Word for word, set down the entries that follow.

THE RECORDS section start

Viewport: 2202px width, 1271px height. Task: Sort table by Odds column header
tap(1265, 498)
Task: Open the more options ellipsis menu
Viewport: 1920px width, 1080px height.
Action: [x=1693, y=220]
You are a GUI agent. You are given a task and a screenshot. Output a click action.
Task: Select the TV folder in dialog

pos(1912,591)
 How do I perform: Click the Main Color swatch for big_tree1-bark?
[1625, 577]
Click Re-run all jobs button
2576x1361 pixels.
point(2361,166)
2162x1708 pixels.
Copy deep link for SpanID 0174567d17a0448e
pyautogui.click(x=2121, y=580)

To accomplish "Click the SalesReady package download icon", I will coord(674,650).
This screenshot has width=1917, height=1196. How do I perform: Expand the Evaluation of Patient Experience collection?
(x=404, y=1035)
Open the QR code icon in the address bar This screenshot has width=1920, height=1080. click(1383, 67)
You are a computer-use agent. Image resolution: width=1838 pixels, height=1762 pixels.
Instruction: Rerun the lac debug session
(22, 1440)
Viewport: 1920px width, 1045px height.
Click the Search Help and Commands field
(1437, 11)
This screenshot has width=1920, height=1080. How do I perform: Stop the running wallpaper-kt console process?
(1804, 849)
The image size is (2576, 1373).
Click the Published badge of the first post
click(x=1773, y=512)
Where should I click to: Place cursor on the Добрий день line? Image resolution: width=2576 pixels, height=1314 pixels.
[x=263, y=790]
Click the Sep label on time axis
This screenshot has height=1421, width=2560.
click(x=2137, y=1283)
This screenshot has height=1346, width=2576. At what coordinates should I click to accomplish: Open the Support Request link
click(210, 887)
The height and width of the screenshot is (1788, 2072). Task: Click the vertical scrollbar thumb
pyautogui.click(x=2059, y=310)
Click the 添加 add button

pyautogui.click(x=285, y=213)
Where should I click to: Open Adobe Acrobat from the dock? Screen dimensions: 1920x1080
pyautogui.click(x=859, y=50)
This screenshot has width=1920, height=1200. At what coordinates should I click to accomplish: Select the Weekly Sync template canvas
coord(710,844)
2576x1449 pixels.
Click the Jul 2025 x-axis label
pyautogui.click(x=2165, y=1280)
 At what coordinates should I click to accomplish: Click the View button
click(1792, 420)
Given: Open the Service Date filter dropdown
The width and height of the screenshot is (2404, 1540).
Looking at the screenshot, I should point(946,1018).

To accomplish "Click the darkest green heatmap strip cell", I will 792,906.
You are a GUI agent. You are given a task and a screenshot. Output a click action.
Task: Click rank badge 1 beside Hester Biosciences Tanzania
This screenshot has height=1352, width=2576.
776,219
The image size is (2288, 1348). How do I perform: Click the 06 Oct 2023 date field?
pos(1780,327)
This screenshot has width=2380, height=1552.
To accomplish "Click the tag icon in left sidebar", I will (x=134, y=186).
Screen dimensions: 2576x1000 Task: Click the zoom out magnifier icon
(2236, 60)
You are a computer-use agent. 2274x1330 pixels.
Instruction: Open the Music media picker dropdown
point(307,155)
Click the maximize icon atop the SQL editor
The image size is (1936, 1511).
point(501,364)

THE RECORDS section end

## EXERCISE RESPONSE
Viewport: 2202px width, 1271px height. Task: Sort table by Odds column header
tap(1265, 498)
Task: Open the more options ellipsis menu
Viewport: 1920px width, 1080px height.
Action: [x=1693, y=220]
You are a GUI agent. You are given a task and a screenshot. Output a click action.
Task: Select the TV folder in dialog

pos(1912,591)
 How do I perform: Click the Main Color swatch for big_tree1-bark?
[1625, 577]
Click Re-run all jobs button
2576x1361 pixels.
point(2361,166)
2162x1708 pixels.
Copy deep link for SpanID 0174567d17a0448e
pyautogui.click(x=2121, y=580)

To accomplish "Click the SalesReady package download icon", I will coord(674,650).
This screenshot has width=1917, height=1196. How do I perform: Expand the Evaluation of Patient Experience collection?
(x=404, y=1035)
Open the QR code icon in the address bar This screenshot has width=1920, height=1080. click(1383, 67)
You are a computer-use agent. Image resolution: width=1838 pixels, height=1762 pixels.
Instruction: Rerun the lac debug session
(22, 1440)
Viewport: 1920px width, 1045px height.
Click the Search Help and Commands field
(1437, 11)
This screenshot has width=1920, height=1080. How do I perform: Stop the running wallpaper-kt console process?
(1804, 849)
The image size is (2576, 1373).
Click the Published badge of the first post
click(x=1773, y=512)
Where should I click to: Place cursor on the Добрий день line? Image resolution: width=2576 pixels, height=1314 pixels.
[x=263, y=790]
Click the Sep label on time axis
This screenshot has height=1421, width=2560.
click(x=2137, y=1283)
This screenshot has height=1346, width=2576. At what coordinates should I click to accomplish: Open the Support Request link
click(210, 887)
The height and width of the screenshot is (1788, 2072). Task: Click the vertical scrollbar thumb
pyautogui.click(x=2059, y=310)
Click the 添加 add button

pyautogui.click(x=285, y=213)
Where should I click to: Open Adobe Acrobat from the dock? Screen dimensions: 1920x1080
pyautogui.click(x=859, y=50)
This screenshot has width=1920, height=1200. At what coordinates should I click to accomplish: Select the Weekly Sync template canvas
coord(710,844)
2576x1449 pixels.
Click the Jul 2025 x-axis label
pyautogui.click(x=2165, y=1280)
 At what coordinates should I click to accomplish: Click the View button
click(1792, 420)
Given: Open the Service Date filter dropdown
The width and height of the screenshot is (2404, 1540).
Looking at the screenshot, I should point(946,1018).

To accomplish "Click the darkest green heatmap strip cell", I will 792,906.
You are a GUI agent. You are given a task and a screenshot. Output a click action.
Task: Click rank badge 1 beside Hester Biosciences Tanzania
This screenshot has height=1352, width=2576.
776,219
The image size is (2288, 1348). How do I perform: Click the 06 Oct 2023 date field?
pos(1780,327)
This screenshot has width=2380, height=1552.
To accomplish "Click the tag icon in left sidebar", I will (x=134, y=186).
Screen dimensions: 2576x1000 Task: Click the zoom out magnifier icon
(2236, 60)
You are a computer-use agent. 2274x1330 pixels.
Instruction: Open the Music media picker dropdown
point(307,155)
Click the maximize icon atop the SQL editor
The image size is (1936, 1511).
point(501,364)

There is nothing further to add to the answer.